Re: [Rdkit-discuss] Canonical smiles for medium and large rings?

2011-01-04 Thread James Davidson
Hi Greg,

> On Sat, Dec 18, 2010 at 6:27 AM, Greg Landrum 
>  wrote:
> 
> I just checked in a set of changes that should get this 
> (mostly) working correctly. Here's a demonstration with Geldanamycin:
> 
> In [7]: 
> smi=r'NC(=O)o...@h]1c(/C)=C/[...@h](C)[C@@H](O)[C@@H](OC)c...@h](C
> )C\C2=C(/OC)C(=O)\C=C(\NC(=O)C(\C)=C\C=C/[C@@H]1OC)C2=O'
> 
> In [8]: print Chem.CanonSmiles(smi)
> COC1=C2C[C@@H](C)c...@h](OC)[...@h](O)[C@@H](C)/C=C(\C)[...@h](OC(N
> )=O)[C@@H](OC)/C=C\C=C(/C)C(=O)NC(=CC1=O)C2=O

Thanks for looking into this so quickly!

> It would be *really* useful to have some more real-world 
> cases like this one to use as tests.
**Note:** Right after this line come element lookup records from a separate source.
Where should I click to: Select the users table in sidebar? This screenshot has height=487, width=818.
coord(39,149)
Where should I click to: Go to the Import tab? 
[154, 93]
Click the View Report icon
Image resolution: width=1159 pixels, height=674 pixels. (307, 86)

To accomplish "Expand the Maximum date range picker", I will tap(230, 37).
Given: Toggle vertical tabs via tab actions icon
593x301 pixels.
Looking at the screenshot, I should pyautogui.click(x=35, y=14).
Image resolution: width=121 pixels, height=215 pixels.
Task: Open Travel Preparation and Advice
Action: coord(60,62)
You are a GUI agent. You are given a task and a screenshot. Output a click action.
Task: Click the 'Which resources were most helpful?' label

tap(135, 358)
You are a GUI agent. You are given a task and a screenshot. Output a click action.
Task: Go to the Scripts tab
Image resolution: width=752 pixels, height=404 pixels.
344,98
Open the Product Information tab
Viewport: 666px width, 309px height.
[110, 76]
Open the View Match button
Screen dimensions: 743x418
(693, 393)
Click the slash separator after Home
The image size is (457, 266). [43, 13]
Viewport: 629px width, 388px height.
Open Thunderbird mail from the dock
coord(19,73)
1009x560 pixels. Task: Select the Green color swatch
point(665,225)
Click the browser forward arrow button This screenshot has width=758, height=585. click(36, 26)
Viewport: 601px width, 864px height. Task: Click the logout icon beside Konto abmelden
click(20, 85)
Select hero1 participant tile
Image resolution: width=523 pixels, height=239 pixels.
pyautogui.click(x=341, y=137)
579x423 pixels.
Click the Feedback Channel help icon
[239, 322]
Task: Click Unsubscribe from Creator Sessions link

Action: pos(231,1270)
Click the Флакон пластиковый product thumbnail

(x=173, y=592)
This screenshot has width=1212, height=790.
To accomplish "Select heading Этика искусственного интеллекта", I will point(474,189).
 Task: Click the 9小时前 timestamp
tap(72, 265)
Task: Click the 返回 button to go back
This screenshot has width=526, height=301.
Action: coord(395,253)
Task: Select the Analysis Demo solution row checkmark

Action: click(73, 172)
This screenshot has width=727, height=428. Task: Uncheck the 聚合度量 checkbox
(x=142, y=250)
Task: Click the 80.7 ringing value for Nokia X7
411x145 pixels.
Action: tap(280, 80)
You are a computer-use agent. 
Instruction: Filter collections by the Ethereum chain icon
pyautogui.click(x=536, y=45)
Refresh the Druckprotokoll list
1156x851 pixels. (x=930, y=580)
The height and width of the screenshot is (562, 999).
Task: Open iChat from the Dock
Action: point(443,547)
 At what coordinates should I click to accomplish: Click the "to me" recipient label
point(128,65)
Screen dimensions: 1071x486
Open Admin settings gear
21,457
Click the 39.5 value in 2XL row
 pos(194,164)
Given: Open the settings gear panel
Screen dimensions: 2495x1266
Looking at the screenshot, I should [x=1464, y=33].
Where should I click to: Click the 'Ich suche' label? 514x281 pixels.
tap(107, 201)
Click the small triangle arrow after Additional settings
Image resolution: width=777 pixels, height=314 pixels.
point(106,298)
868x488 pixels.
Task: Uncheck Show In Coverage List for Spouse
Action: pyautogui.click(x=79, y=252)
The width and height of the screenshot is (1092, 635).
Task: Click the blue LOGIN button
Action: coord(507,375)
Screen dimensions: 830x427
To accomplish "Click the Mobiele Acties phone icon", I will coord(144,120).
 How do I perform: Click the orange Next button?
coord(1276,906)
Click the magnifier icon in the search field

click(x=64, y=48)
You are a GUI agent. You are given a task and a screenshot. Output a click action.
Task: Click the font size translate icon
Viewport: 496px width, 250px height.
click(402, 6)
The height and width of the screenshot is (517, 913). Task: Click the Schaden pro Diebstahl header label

So if you happen to have 
> others you can send I would be quite happy to have them.

On that note, I have added a comment to the bug tracker
(https://sourceforge.net/tracker/?func=detail&aid=3139534&group_id=16013
9&atid=814650) - but was not sure how to attach a file (eg sdf) there,
so apologies for it ending up on more lines than I intended...  Also, I
logged in with my google account, but it looks like it may not be clear
who it is!

The first two examples are two marine natural products that only differ
in the geometry of the double bond in the medium ring.  The final
example is a cis- analogue that I synthesised during my PhD for which a
crystal structure was also obtained.  The stereochemistry in these
systems is 'challenging' to say the least, so I thought they would make
reasonable test cases.  I should say that even for the cis- double bond
cases, RDKit does a rather ugly job of the 2D depiction - but I am not
sure if other depictors will perform much better...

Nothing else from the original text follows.